(Collected data)
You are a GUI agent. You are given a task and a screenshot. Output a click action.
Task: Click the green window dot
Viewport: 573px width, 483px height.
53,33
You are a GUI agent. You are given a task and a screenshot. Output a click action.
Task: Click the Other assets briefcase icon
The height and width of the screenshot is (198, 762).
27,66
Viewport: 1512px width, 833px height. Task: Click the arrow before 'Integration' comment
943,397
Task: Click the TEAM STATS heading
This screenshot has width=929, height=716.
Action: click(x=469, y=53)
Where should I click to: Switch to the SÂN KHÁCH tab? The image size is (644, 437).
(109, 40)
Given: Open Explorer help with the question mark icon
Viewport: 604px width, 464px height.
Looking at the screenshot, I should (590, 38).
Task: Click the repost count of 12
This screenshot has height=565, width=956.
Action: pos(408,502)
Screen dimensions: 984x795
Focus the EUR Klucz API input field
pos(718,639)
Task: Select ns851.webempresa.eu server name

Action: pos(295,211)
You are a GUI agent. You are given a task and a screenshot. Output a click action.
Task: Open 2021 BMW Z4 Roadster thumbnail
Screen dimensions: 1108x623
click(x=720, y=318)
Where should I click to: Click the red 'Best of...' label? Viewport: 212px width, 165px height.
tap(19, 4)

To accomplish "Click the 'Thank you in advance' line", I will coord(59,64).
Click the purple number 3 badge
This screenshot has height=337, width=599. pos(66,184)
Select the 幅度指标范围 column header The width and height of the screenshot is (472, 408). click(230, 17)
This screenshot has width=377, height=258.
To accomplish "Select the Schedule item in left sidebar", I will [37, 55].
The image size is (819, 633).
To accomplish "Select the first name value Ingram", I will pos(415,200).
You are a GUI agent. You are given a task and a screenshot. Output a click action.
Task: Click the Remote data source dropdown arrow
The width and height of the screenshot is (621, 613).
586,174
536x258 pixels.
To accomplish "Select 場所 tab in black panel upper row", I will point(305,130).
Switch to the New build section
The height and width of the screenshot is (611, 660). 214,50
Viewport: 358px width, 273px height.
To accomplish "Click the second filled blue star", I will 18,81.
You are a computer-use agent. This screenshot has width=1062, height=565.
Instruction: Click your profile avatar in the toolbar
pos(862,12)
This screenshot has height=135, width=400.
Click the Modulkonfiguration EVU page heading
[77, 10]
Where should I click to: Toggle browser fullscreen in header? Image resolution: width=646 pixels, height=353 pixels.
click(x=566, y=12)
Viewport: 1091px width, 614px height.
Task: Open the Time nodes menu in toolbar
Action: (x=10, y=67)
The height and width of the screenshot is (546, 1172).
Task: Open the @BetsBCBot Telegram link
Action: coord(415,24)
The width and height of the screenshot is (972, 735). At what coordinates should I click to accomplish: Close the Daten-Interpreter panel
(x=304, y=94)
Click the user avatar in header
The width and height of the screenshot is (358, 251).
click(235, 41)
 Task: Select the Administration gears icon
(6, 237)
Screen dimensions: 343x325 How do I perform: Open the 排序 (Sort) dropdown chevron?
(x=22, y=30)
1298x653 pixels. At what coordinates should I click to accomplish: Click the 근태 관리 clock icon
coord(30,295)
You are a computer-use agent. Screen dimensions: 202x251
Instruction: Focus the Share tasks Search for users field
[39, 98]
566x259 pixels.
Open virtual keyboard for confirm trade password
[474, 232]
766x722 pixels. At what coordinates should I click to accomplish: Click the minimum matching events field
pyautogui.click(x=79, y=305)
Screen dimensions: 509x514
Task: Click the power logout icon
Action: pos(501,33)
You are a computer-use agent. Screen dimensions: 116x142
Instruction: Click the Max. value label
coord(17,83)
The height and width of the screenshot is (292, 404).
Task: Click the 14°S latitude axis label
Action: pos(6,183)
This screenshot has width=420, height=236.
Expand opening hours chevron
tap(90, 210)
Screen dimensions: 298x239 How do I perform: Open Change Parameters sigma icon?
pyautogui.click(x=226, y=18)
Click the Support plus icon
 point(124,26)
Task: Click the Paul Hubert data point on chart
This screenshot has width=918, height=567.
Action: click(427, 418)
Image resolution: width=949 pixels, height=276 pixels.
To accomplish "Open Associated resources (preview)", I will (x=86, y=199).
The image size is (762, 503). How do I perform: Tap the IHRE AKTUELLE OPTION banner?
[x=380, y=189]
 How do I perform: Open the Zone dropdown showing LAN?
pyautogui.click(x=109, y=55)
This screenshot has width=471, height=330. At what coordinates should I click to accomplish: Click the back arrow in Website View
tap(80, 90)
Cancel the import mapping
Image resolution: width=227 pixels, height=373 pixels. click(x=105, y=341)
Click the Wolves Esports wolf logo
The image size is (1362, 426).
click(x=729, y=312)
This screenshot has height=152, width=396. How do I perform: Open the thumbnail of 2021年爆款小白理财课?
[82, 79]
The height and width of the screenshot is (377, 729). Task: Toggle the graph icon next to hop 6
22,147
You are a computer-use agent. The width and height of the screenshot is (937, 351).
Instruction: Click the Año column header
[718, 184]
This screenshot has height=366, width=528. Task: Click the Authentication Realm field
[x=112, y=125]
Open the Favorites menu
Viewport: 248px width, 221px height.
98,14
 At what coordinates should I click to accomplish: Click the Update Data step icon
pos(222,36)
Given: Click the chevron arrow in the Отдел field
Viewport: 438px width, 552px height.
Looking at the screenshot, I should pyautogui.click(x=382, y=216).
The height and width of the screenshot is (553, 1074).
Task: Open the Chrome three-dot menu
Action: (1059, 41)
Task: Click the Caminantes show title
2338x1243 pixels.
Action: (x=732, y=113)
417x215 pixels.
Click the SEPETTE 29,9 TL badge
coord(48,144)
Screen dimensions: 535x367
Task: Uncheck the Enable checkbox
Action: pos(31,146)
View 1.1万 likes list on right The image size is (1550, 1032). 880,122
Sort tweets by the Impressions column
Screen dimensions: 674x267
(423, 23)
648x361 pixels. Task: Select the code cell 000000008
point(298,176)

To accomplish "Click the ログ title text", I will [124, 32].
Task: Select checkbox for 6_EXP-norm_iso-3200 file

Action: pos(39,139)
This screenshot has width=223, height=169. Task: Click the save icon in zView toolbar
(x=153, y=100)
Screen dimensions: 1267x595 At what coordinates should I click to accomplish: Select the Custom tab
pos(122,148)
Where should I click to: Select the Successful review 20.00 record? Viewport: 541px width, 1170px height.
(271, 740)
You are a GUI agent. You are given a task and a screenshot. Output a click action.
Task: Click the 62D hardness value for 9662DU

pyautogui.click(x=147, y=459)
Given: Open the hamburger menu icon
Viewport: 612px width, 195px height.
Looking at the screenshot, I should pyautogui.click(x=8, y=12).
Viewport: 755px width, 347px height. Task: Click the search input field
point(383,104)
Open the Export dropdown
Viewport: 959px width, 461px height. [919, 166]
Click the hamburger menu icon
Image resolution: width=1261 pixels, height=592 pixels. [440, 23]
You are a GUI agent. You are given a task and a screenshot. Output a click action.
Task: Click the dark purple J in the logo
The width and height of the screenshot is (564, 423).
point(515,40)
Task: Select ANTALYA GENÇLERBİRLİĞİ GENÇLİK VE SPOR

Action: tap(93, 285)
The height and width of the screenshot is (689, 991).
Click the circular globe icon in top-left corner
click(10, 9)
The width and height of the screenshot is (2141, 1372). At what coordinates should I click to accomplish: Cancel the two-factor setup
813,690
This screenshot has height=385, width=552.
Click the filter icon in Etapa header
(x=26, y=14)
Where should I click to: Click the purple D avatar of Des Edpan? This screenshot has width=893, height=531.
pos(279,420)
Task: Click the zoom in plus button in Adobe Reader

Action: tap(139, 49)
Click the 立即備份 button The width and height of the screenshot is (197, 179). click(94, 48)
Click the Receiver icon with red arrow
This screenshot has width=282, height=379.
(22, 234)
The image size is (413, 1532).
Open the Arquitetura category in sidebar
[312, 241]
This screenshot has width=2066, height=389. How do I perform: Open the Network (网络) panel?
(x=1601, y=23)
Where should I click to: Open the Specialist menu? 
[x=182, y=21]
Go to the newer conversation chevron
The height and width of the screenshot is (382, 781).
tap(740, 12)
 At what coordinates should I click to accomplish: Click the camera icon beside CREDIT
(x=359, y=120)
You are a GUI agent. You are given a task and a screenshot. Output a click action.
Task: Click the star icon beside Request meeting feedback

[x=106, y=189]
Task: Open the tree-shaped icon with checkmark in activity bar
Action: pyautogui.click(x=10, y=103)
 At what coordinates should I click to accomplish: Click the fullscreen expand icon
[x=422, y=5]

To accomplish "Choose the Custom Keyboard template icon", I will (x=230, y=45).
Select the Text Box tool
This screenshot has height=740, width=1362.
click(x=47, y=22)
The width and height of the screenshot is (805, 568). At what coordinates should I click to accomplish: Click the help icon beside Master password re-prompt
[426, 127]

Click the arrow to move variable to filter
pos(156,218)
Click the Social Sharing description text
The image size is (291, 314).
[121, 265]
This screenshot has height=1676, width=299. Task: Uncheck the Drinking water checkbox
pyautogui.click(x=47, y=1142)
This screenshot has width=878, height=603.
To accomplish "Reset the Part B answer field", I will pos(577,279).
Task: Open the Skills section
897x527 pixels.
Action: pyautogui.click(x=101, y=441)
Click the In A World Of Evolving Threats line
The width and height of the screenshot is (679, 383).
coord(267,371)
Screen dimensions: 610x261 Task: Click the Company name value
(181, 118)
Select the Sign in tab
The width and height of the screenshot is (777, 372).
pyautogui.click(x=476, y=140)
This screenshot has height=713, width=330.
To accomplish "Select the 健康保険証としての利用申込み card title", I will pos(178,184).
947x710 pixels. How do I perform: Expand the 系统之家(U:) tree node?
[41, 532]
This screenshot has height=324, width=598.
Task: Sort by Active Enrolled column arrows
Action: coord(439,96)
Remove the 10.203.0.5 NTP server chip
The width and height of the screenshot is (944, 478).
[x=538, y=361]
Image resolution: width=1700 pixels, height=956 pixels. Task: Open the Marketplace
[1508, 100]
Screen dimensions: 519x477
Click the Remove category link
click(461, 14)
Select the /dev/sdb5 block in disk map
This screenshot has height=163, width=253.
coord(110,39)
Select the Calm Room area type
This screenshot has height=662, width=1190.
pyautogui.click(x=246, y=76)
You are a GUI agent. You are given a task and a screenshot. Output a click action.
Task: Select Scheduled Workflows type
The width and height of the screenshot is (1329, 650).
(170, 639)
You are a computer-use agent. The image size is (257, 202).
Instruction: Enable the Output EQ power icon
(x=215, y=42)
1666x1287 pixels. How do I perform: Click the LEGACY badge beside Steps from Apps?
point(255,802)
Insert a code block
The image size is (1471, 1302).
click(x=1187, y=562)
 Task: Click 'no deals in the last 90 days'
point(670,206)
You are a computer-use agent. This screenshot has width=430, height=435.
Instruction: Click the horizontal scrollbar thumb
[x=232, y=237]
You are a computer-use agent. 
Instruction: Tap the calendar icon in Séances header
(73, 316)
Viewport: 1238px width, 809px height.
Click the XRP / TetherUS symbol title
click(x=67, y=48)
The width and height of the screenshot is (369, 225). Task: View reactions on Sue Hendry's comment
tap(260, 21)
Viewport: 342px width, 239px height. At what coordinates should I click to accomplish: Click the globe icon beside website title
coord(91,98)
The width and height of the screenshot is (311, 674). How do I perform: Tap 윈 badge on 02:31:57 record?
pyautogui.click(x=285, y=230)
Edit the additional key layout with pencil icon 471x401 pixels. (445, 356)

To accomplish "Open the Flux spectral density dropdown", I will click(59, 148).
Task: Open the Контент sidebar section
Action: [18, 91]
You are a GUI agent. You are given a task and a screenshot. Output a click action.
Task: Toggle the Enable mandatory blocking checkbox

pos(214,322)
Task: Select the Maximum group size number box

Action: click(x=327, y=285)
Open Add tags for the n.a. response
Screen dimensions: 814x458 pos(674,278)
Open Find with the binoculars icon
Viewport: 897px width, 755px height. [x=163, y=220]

Description of the task: Scan the entries for lines holding the string "computer", then copy every one of them.

Result below:
You are a computer-use agent. This screenshot has width=1062, height=565.
You are a computer-use agent. Screen dimensions: 202x251
You are a computer-use agent. Screen dimensions: 116x142
You are a computer-use agent. The width and height of the screenshot is (937, 351).
You are a computer-use agent. The image size is (257, 202).
You are a computer-use agent. This screenshot has width=430, height=435.
You are a computer-use agent. 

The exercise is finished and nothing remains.